WHAT YOU NEED TO DO:
**A.** Name every film title that appears in the article on Schaefer's Michael Myers artwork.
**B.** In the article on Schaefer's Michael Myers artwork, transcribe word for word the part that opens with the words containing "As the movie" and closes with "be haunted with.".

TEXT:
..........

As the movie that birthed the slasher genre, Halloween has been a staple for many horror enthusiasts across generations, but seemingly failed to resonate with Schaefer. “There’s a lot of stuff out there that I should have seen at some point in my life, but the only Halloween movie I’d seen up until then was the one where Busta Rhymes dropkicks Michael Myers [2002’s Halloween: Resurrection] through a door, or at least that’s how I remember it.”

While not being familiar with the content could have been a detriment to the project, Schaefer’s detached point of view is a strength, as it focuses purely on the cold aesthetics of the character and is not bogged down with any emotional or nostalgic connections that a fan of the franchise would be haunted with.

In terms of inspiration for the artwork, Schaefer pulled influence from another horror icon, Freddy Krueger, explaining, “There’s this VHS cover I remembered seeing when I was very young for A Nightmare on Elm Street 5: The Dream Child. It was a pretty straightforward photo of Freddy hunched over a demonic looking bassinet with a gloved finger held to his lips, warning you to be quiet. But to me, that image really gives you a visual shortcut into what you can expect from the film. It’s quick and dirty communication that’s slightly silly, which is what spurred on the nurse Myers direction.”

Much like the Myers character himself, Schaefer’s take on The Shape revels in a dark simplicity. Catatonic with a tendency to stay in the shadows, Schaefer is expressively engaging in eking out the details that make the character distinctive and appealing. With the spark of vitality that eyes usually bring to a portrait being deliberately absent, there is a soulless, inhuman, and almost stencil art quality to the piece. The colors highlight the Michael Myers aesthetic perfectly with cold, empty, and emotionless blacks and pale whites juxtaposed with the bright lively tears of blood trickling down his mask (representing the most iconic scene from the film, in which the heroine Laurie Strode shoots out Myers' eyes, only to have him continually stalk her in a literal blind rage).

..........

INFORMATION SUPPLIED:

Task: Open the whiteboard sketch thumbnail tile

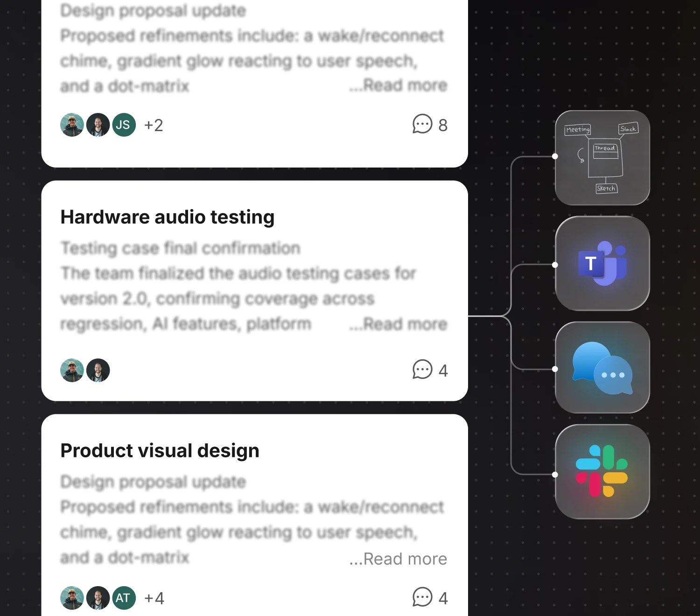Action: coord(602,158)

..........

THE RESULTS:
**A.**
- Halloween
- Halloween: Resurrection
- A Nightmare on Elm Street 5: The Dream Child

**B.**
As the movie that birthed the slasher genre, Halloween has been a staple for many horror enthusiasts across generations, but seemingly failed to resonate with Schaefer. “There’s a lot of stuff out there that I should have seen at some point in my life, but the only Halloween movie I’d seen up until then was the one where Busta Rhymes dropkicks Michael Myers [2002’s Halloween: Resurrection] through a door, or at least that’s how I remember it.”

While not being familiar with the content could have been a detriment to the project, Schaefer’s detached point of view is a strength, as it focuses purely on the cold aesthetics of the character and is not bogged down with any emotional or nostalgic connections that a fan of the franchise would be haunted with.